(Pixel coordinate grounding data)
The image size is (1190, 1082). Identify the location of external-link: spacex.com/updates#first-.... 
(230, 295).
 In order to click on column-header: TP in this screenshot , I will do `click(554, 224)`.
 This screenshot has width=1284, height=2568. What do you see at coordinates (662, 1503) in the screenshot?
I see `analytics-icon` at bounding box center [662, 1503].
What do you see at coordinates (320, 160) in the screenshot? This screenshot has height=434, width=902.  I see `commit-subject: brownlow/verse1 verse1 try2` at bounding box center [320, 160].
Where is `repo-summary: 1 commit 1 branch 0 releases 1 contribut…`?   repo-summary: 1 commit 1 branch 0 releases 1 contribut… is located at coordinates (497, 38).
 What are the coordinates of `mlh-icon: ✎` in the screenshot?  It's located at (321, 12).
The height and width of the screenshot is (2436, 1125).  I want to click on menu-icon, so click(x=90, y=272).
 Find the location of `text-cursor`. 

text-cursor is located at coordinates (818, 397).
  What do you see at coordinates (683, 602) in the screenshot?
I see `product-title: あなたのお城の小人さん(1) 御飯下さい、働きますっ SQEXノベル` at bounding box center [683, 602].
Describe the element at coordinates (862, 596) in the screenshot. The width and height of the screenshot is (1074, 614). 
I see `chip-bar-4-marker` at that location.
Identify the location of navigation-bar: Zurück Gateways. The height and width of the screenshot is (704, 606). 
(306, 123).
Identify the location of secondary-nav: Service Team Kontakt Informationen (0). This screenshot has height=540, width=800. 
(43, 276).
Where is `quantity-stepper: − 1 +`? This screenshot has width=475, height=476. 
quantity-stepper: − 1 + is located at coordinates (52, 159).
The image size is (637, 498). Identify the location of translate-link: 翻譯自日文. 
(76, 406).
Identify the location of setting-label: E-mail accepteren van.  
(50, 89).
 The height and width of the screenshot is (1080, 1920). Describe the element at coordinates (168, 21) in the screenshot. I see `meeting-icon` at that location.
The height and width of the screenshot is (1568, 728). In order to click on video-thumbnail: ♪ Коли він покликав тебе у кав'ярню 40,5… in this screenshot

Work item: Give the data from its first line through the line containing "coordinates (497, 38)." as a JSON list of strings, one string per line, leaving out any blank lines. Include both the first and last lines of that span.

Response:
[
  "The image size is (1190, 1082). Identify the location of external-link: spacex.com/updates#first-.... ",
  "(230, 295).",
  " In order to click on column-header: TP in this screenshot , I will do `click(554, 224)`.",
  " This screenshot has width=1284, height=2568. What do you see at coordinates (662, 1503) in the screenshot?",
  "I see `analytics-icon` at bounding box center [662, 1503].",
  "What do you see at coordinates (320, 160) in the screenshot? This screenshot has height=434, width=902.  I see `commit-subject: brownlow/verse1 verse1 try2` at bounding box center [320, 160].",
  "Where is `repo-summary: 1 commit 1 branch 0 releases 1 contribut…`?   repo-summary: 1 commit 1 branch 0 releases 1 contribut… is located at coordinates (497, 38)."
]